第78話


 夜が明けて、朝を迎えた。


 このドーム状の空間の天井から幾つも突き出たクリスタルから光が途絶え、そして再び光が放たれたというだけのことだが、それがこの世界の一日の始まりである。


 丸一日以上起きていたせいか、それとも十分過ぎる程の睡眠を一度に取ったからか、目覚めるとすぐ眼球の奥から後頭部にかけて鈍い痛みを伴う頭痛に見舞われた。


 ただ話に聞いた二日酔いの朝みたく、頭痛による後悔が伴うことは無かった。起き抜けの頭に子供達の声が響く朝。そんな健全で純然たる日常を求めたからこそ代償だからだ。


 そんな普段通りの日常を過ごし、些細な幸せの余韻に少しだけ浸ってから、俺達は成すべきことを成す為に集った。そしてクラン設立の挨拶がてら方々ほうぼうを回り、一枚ずつ急ごしらえのクランタグを手渡した。


 毎度、初対面である者同士の挨拶と紹介に加え、この度の事情や経緯を説明をしていたからか回り終えた頃には夜になってしまっていた。


 身内であれど受け取るのを渋る人や、受け取らないと突っぱねられることなどもあった。そんな人たちを必死に説得したこともあって思いの外上手く回れずに時間を要した。


 それでも精一杯の気持ちを伝えて回った。今でなく、ゆくゆくは、と幾度も口にした。それが約束であると信じて持っていてくれる人がどれほどいるだろうか。それをいち早く証明しなければならないと思う一日だった。


 なにはともあれ。これで幾らかは溜飲が下がった。不安そのものの解消はされてはいないにしても、ダンジョンへ籠ることが出来る程度にはなった。子供でも入れるクランだと馬鹿にされようともそんなことは知った事か。


 他人に幾ら舐められようとも、毒牙に掛からねばそれで良い。それも狼に抱かれて育つまでの辛抱だ。それ位の代償は支払う。それで代えがたい者が守れるのならばそれで良かった。

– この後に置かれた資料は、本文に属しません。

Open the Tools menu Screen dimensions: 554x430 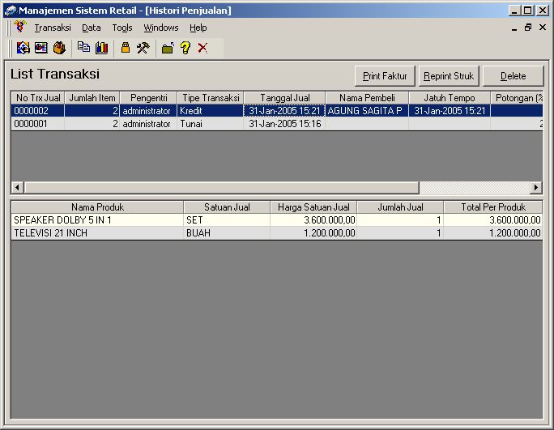pyautogui.click(x=122, y=28)
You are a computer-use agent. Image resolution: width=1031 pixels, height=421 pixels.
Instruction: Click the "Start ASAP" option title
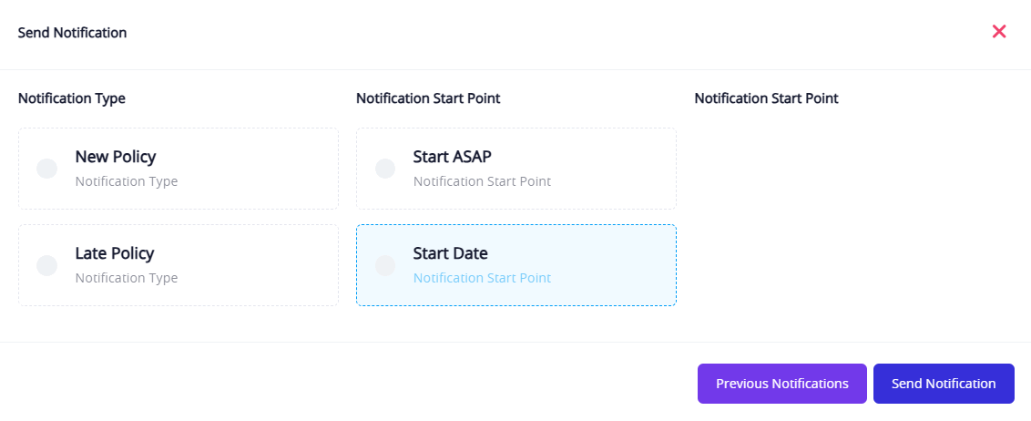(453, 157)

 例え鬱憤が溜まろうとも、それを晴らす為の矛先は決まっている。虚空へと向けてむやみやたらと振り回すのではなく、ただ上に、上に、突き上げるのだ。


 そうすることで俺達≪カノープス≫の未来が決まる。破竹の勢いを持って駆け抜けてやる。そう皆で決めた。


 そうして俺達は強さを求めて41階層から始まる荒野と砂漠エリアへと足を踏み入れた。


「遺跡からッ――“3体ッ”」

『追加のミイラかッ! 先に潰しに行く!』

「後ろのサソリは任せぇ!」

「あっ、またギィ達が向こうから一杯連れて来てるよ!」

「私がっ、まとめて殲滅しまス!」

「グインツ、ボクのサポートいる?」

「人面獣如き、必要無いッ、のでッ、ある!」


 ありさそりを混ぜたような虫型に、人面ライオンの様な獣型、砂漠で干からびたような見た目のミイラに囲まれ、そして向こうの方からもモンスターの群れが迫っていた。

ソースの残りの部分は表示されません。